Aves e aeronaves: riscos e desafios para a ciência e sociedade quanto ao perigo aviário

 

Em conjunto com os dados nacionais já existentes, este livro objetiva sintetizar o conhecimento disponível sobre o tema do perigo aviário no país e no mundo e se propõe a contribuir para o crescente reconhecimento do risco aviário e para o avanço em pesquisas nessa vertente.

O perigo aviário pode ser definido como o risco potencial de colisão de uma aeronave com uma ave ou bando de aves, seja no solo ou em determinada porção do espaço. Desde antes do primeiro voo de Santos Dumont, em 1906, colisões com aves já eram uma possibilidade real de risco a ser considerada pelos pioneiros da aviação.

A primeira colisão aviária a causar perda humana foi com o norte-americano Calbraith Rogers, que faleceu após o acidente, em um voo sobre Long Beach, Califórnia. Desde então, estima-se que o perigo aviário tenha levado à morte de mais de 276 pessoas e, no mínimo, 25 mil aves são perdidas a cada ano.

O perigo aviário agravou-se ao longo do tempo e apresenta-se como uma contínua ameaça na história da aviação, contando com exemplos que alcançaram reconhecimento mundial, como o caso, em 2009, do Airbus que, após colidir com gansos canadenses de 3,6 kg, teve pouso forçado no rio Hudson, em Nova York.

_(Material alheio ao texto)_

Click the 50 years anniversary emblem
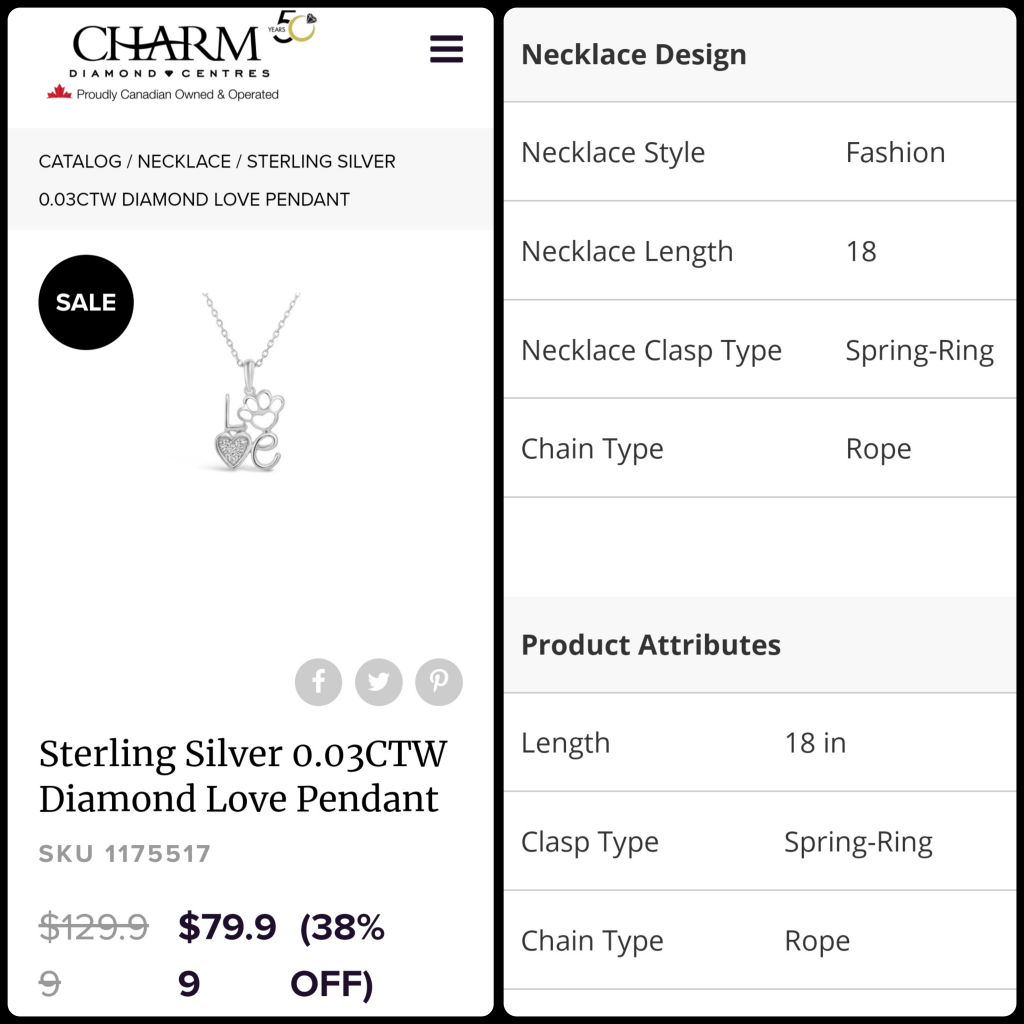 (296, 28)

O Centro de Investigação e Prevenção de Acidentes Aeronáuticos totalizou 9.423 colisões com a fauna silvestre somente nos últimos 17 anos. Mais de 87 mil colisões de aves num intervalo de 19 anos (1990-2008) nos Estados Unidos podem-se contabilizar por relatos à Administração Federal de Aviação (FAA), órgão semelhante à Agência Nacional de Aviação Civil (Anac) do Brasil.

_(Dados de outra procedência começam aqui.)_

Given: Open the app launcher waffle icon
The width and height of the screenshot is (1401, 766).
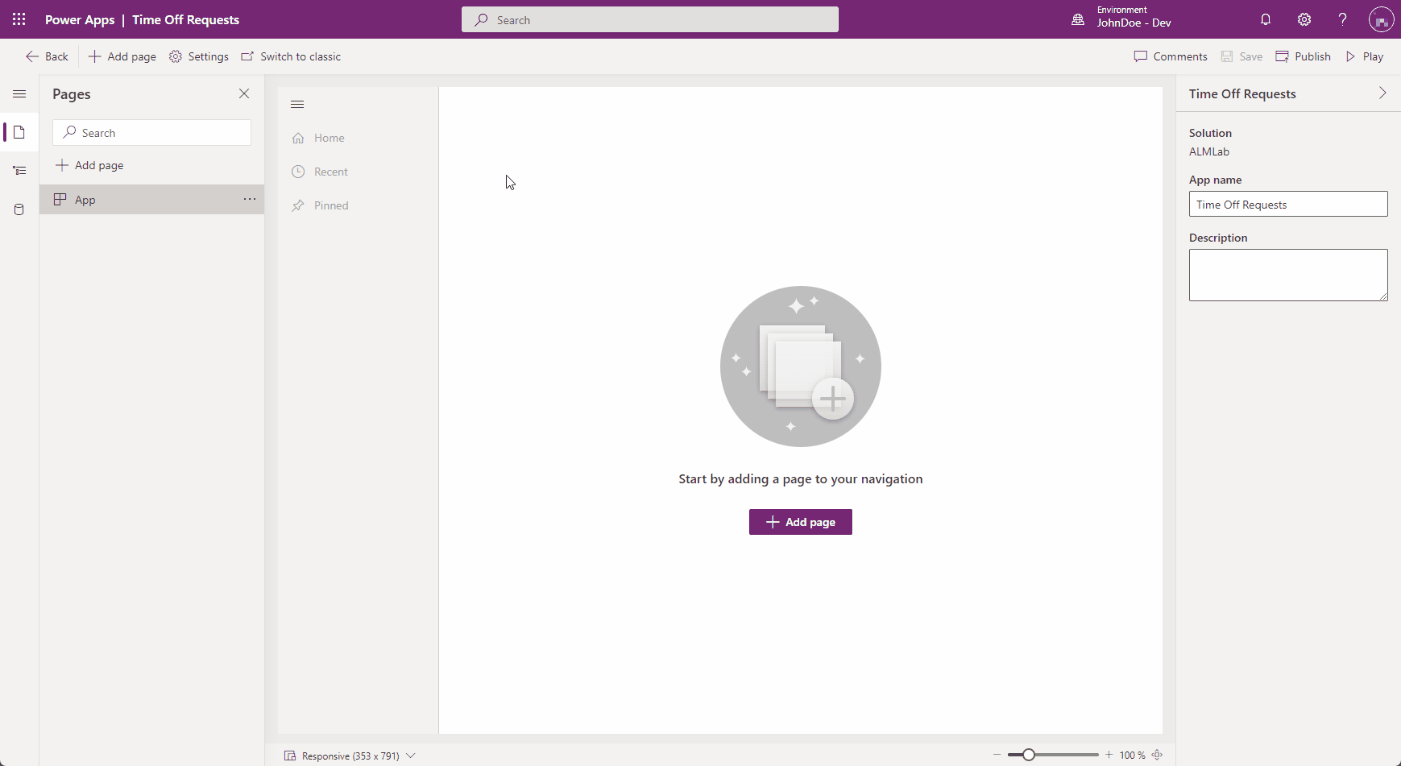Looking at the screenshot, I should click(x=18, y=19).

De acordo com o Sindicato Nacional das Empresas Aeroviárias (Snea), as grandes empresas aéreas lidam com prejuízos diretos superiores a US$ 4 milhões todo ano. Apesar de alto, considera-se que o valor dos prejuízos decorrentes de colisões alcançados atualmente evidenciam somente parte do dano, pois os custos indiretos multiplicam o montante por quatro e, em alguns casos, por cinco.

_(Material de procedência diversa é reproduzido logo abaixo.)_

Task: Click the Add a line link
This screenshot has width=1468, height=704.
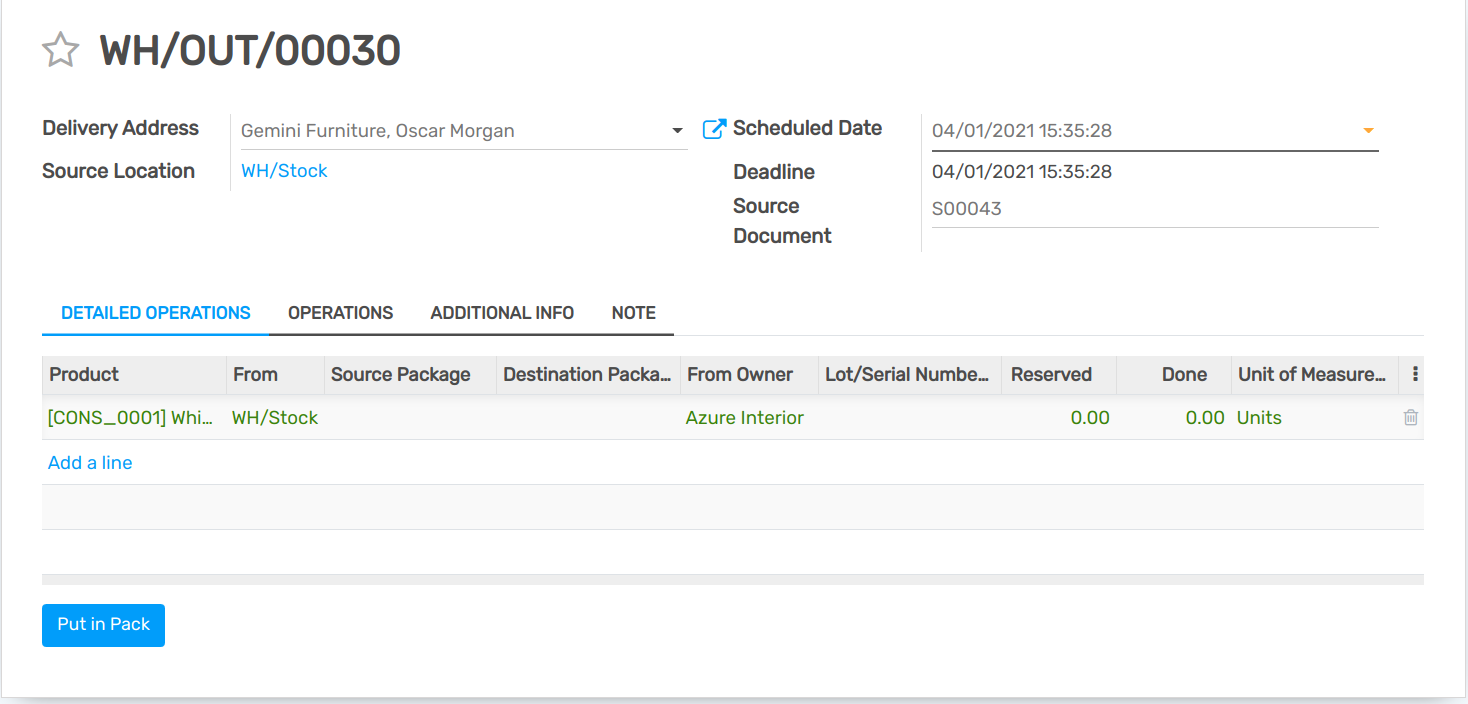Action: coord(90,463)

De acordo com os autores, ainda há muito a se avançar na pesquisa do assunto, principalmente no Brasil, até que se alcancem estratégias eficazes de mitigação. Tendo o estudo avançado mais em outros países, Sávio Bruno e Julia Barreto destacam a importância de se aproveitar e utilizar esses dados e resultados para compor uma visão do panorama da colisão aviária no Brasil.